Lastly, based on discussions with selected contracting authorities, of multiple communication tools are used in the vetting process between DoC and contracting authorities. The vetting process is not taking place via ePPS or any specific dedicated platform. During this stage, multiple communication channels and systems are used by the different participants in the process. Documents are received from contracting authorities via generic email, registered, and then the vetting process occurs via shared documents in Teams and online meetings. For re-engineering public procurement processes in Malta, the previous OECD report highlighted the need to review the process and to track tender status (OECD, 2019[3]). According to discussions with DoC, the shift from email to Teams was as a result of process reengineering efforts to increase efficiency at DoC. However, the use of Teams and emails for vetting purposes might lead to several issues related to safety, efficiency, workflows, and traceability. Indeed, for instance, some contracting authorities highlighted the absence of formal acknowledgment of receipt after sending the required documents at the start of the process. DoC directorates are still tracking tender progress through an excel file which does not enable to send alerts or notifications. Additionally, the shifting of documents between channels each time is inefficient as it disrupts the workflow on each occasion. It may also result in traceability issues, whereby the latest version of documents may not be reflected in the workflow. In addition, despite the numerous functionalities offered by collaborative tools such as Teams (shared documents, co-editing etc.), they are linked to non-national clouds under different regulations and are therefore subject to many data safety risks. Public procurement data could include sensitive information related to government priorities and strategies. In this regard, France for example only authorises the use of national or European clouds in public administrations and has therefore prohibited the use of Teams (linked to a cloud outside the EU) (Acteurs publics, 2021[15]).
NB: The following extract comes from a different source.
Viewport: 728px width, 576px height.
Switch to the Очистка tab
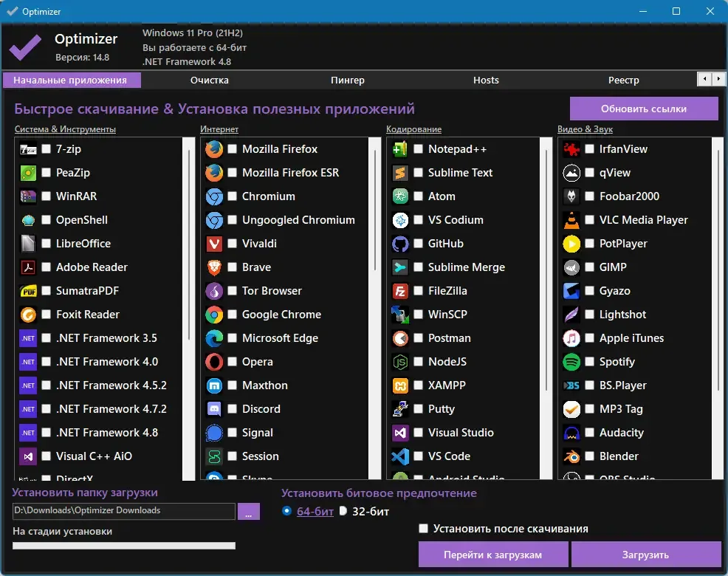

In order to enhance the vetting process, communication means with contracting authorities should be digitalised, centralised and secure. The choice of the ePPS or a specific platform should be based on a cost-benefit analysis. The system should enable to notify contracting authorities of i) the receipt of documents ii), the start of the process and, iii) the stage of the process. The system could also send to both contracting authorities and DoC directorates alerts when approaching key milestones and deadlines.

In Malta, in line with international good practices, the process for tendering and clarifications is predominantly digitalised. However, similarly to the vetting process, multiple communication channels and systems are used by multiple stakeholders for tenders administered by SDP and OD: ePPS, emails, etc. Discussions with stakeholders highlighted that the use of multiple communication channels and systems by multiple stakeholders and the “intermediary role” of SPD or OD could create inefficiencies in this process.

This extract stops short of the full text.